▸ **Written problem**
Copy out the lines below without any change, covering the stretch from the first line through the line that contains "point(19,220)".

▸ **Record set**
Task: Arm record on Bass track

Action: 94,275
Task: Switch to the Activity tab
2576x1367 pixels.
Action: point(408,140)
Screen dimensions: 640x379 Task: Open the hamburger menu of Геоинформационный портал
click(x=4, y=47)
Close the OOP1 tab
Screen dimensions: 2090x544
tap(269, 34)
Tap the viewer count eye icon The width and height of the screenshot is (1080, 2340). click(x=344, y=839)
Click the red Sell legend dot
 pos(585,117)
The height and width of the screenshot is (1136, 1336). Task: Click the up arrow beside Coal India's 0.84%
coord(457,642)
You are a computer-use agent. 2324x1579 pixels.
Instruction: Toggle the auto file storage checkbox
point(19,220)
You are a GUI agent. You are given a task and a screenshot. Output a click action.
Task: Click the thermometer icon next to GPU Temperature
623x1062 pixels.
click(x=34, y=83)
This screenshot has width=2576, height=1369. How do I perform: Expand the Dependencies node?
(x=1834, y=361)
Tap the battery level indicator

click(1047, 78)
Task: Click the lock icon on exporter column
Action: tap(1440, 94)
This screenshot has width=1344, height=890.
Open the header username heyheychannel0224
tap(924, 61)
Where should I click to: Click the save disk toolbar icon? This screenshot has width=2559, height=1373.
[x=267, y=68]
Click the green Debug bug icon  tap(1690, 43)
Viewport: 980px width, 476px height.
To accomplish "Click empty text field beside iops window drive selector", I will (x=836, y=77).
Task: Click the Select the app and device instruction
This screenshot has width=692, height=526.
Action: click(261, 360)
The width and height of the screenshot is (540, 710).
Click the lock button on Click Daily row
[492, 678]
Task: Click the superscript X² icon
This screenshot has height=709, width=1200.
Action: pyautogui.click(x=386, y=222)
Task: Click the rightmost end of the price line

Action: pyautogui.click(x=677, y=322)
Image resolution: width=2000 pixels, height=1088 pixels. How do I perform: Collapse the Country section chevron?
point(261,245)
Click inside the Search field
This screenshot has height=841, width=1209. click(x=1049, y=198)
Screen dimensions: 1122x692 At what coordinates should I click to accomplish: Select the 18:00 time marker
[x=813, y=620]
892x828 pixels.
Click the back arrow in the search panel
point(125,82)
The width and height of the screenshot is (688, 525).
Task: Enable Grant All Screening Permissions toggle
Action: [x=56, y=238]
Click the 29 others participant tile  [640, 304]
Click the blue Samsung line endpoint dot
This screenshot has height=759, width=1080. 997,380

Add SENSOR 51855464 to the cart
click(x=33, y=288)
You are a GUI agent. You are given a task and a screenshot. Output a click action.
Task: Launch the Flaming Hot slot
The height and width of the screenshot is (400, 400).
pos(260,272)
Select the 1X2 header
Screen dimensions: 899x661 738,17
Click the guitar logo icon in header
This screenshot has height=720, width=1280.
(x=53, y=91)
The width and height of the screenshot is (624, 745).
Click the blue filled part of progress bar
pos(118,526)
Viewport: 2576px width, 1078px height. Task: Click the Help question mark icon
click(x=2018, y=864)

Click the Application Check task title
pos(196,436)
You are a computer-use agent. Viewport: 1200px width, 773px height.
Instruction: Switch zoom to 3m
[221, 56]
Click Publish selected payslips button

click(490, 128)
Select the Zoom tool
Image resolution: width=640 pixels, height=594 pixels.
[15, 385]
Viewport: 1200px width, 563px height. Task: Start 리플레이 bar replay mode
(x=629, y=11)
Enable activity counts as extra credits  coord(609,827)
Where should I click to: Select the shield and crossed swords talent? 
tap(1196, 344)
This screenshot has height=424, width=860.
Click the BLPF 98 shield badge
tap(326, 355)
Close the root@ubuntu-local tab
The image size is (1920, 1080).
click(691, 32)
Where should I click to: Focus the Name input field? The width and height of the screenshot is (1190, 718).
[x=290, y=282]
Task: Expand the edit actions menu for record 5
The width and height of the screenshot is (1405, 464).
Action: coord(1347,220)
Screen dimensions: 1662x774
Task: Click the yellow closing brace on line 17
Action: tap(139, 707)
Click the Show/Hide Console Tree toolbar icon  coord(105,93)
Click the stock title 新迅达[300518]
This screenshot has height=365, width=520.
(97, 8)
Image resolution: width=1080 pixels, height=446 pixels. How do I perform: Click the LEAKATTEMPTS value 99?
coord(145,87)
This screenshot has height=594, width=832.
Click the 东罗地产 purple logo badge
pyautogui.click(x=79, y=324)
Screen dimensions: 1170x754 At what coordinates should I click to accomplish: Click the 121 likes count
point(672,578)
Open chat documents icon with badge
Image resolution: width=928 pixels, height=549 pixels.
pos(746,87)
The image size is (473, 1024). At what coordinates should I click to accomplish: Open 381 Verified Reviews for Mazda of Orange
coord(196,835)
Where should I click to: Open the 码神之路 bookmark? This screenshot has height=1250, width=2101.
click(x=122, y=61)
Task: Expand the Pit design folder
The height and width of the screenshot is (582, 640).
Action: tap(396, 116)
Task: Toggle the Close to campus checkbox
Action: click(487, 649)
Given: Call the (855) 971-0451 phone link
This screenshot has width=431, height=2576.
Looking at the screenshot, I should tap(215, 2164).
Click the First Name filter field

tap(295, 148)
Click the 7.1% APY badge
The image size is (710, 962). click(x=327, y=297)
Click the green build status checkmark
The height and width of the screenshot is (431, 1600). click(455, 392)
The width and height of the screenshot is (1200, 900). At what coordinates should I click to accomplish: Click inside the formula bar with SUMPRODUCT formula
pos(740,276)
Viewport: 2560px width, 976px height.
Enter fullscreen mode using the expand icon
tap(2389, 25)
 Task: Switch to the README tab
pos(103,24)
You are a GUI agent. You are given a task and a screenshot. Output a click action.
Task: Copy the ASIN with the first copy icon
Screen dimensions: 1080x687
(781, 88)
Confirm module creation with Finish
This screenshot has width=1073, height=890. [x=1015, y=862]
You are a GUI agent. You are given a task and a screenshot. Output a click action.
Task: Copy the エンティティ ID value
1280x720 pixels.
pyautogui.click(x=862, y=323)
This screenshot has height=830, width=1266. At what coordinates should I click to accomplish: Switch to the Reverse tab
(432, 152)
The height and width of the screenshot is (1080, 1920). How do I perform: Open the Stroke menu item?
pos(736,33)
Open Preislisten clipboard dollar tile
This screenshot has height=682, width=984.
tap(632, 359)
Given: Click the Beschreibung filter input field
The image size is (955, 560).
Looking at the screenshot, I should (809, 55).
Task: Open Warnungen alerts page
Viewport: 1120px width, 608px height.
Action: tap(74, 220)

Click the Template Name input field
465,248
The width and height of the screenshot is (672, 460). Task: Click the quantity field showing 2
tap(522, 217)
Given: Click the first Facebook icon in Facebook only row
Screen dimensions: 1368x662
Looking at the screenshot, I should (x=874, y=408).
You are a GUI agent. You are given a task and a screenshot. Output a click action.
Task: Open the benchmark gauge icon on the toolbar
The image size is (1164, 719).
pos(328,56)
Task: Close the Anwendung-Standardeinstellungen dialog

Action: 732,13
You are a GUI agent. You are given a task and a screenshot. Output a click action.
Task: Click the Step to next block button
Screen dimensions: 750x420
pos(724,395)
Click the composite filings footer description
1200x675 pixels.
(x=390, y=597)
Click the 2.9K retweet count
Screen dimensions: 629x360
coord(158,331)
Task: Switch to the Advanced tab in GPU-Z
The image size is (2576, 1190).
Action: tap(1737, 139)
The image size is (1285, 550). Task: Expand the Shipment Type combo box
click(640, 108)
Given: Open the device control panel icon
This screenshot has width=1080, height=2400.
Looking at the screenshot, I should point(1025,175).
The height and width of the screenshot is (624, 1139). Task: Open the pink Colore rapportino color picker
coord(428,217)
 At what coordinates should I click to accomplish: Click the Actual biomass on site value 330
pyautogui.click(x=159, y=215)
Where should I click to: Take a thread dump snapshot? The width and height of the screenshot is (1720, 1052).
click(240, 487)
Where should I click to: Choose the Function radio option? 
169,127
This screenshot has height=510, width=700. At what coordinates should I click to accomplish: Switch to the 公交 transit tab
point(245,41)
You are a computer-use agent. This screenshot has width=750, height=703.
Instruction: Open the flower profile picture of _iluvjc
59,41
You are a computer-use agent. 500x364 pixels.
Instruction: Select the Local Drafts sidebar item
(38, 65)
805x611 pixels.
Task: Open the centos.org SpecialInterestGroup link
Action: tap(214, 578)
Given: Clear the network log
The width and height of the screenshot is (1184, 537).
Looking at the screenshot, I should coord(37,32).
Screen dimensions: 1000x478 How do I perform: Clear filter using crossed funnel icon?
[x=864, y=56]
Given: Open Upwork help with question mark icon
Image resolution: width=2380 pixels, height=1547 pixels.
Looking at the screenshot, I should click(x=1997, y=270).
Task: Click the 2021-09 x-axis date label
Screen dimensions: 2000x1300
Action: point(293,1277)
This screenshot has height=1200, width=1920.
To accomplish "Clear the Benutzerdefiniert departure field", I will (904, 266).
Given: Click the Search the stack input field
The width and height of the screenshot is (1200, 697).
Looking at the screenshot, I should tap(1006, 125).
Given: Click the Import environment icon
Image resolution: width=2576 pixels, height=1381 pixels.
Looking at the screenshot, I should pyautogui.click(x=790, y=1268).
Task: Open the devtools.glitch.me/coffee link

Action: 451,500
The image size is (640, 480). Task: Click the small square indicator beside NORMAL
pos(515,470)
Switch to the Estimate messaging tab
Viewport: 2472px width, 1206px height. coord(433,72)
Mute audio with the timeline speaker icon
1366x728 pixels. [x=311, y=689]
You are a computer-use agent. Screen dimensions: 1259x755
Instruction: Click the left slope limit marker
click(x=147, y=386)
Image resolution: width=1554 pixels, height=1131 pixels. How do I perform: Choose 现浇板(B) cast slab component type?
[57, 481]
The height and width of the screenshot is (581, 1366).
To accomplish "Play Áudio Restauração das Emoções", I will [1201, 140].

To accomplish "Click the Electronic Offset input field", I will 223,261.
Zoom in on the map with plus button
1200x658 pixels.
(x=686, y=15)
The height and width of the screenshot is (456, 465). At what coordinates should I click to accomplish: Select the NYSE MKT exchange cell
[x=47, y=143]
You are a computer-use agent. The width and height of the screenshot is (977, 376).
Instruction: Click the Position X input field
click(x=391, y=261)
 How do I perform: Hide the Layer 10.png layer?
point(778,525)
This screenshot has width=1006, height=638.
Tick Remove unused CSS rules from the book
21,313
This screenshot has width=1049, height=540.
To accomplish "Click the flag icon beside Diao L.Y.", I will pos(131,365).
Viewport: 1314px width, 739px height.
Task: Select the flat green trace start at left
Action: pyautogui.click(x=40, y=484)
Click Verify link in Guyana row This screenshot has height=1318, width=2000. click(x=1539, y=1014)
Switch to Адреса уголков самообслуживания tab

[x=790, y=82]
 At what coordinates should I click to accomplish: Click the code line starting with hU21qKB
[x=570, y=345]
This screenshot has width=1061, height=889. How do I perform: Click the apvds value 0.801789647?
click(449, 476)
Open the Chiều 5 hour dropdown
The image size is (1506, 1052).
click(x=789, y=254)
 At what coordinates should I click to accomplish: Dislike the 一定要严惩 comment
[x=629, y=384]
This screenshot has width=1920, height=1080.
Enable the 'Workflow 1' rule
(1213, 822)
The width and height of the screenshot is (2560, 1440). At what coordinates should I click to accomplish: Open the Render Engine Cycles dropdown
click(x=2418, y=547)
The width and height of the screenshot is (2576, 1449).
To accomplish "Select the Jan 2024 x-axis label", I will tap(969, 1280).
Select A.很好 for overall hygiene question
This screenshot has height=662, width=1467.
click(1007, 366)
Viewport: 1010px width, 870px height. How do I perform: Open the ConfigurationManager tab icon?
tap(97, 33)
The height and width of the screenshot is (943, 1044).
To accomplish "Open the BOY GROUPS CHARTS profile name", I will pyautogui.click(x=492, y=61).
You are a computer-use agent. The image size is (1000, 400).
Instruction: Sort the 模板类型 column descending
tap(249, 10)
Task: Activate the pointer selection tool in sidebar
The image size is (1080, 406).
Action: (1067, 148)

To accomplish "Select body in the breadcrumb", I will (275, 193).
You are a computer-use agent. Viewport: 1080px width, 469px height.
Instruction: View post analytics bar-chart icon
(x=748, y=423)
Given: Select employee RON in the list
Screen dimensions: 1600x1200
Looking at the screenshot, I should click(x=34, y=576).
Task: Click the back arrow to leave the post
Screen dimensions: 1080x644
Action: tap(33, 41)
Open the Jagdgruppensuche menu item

▸ **Exercise result**
Task: Arm record on Bass track

Action: 94,275
Task: Switch to the Activity tab
2576x1367 pixels.
Action: point(408,140)
Screen dimensions: 640x379 Task: Open the hamburger menu of Геоинформационный портал
click(x=4, y=47)
Close the OOP1 tab
Screen dimensions: 2090x544
tap(269, 34)
Tap the viewer count eye icon The width and height of the screenshot is (1080, 2340). click(x=344, y=839)
Click the red Sell legend dot
 pos(585,117)
The height and width of the screenshot is (1136, 1336). Task: Click the up arrow beside Coal India's 0.84%
coord(457,642)
You are a computer-use agent. 2324x1579 pixels.
Instruction: Toggle the auto file storage checkbox
point(19,220)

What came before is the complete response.